Each key of a JSON string must be unique or else it will get overridden with the newest instance of the key when you parse it into a javascript object as you are doing.

2 Comments

JSON != JavaScript object. I can have as many keys with the same name as I want in a JSON string, without making the previous ones magically disappear. Only parsing the JSON into a JavaScript object will overwrite duplicate keys (in the JavaScript object).
@Felix -- when you turn it into a javascript object as the OP does, the keys overwrite each other.
1

JSON is a subset of Javascript (ECMAScript), and an object literal in Javascript is evaluated as an object creation followed by property assignments, so duplicate property names are allowed but the last of the duplicates overwrite the previous.

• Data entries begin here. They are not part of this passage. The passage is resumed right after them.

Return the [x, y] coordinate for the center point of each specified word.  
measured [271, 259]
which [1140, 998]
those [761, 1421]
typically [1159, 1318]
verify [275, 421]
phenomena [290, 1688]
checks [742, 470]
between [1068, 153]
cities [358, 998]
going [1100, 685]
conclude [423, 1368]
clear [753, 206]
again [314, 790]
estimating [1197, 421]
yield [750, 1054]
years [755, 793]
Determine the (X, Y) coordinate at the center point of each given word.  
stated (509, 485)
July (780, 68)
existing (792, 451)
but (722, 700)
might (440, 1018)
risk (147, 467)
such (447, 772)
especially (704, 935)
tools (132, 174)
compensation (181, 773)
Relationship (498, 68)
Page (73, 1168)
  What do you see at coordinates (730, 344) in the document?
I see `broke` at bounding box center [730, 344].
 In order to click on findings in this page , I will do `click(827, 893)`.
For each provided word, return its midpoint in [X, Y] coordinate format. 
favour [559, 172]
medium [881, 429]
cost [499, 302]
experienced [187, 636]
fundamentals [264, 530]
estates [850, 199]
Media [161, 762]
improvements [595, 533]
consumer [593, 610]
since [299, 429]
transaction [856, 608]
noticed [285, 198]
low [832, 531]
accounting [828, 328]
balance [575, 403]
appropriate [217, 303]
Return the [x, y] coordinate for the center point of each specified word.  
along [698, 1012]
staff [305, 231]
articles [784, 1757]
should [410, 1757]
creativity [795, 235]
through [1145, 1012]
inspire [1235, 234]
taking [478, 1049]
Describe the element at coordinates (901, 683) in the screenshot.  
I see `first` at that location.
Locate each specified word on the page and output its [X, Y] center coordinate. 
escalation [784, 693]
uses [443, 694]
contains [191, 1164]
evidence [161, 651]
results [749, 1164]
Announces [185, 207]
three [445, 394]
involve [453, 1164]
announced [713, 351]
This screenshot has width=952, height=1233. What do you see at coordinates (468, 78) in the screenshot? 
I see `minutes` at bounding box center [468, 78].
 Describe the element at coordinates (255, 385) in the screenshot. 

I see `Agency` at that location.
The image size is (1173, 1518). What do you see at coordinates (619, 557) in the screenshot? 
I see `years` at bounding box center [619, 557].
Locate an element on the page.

Besides, if you would parse the JSON representation of an object in Javascript and preserve the duplicate names, you would need to represent the result as something other than a Javascript object, which would be impractical.

3 Comments

No. JSON is NOT defined as a subset of Javascript (see the spec), although in practice it can be viewed as such. But it is important to remember distinction because otherwise one might think behavior would follow JS spec, which it does not. Rather, behavior for this case is strictly undefined.
@StaxMan: Well, more specifically JSON "is based on a subset of the JavaScript Programming Language". If you don't fall back on the Javascript specification, there is a lot left undefined...
Yes, quite a few things are undefined outside of use within JS. But since this question is for use within JS I guess it's fair enough.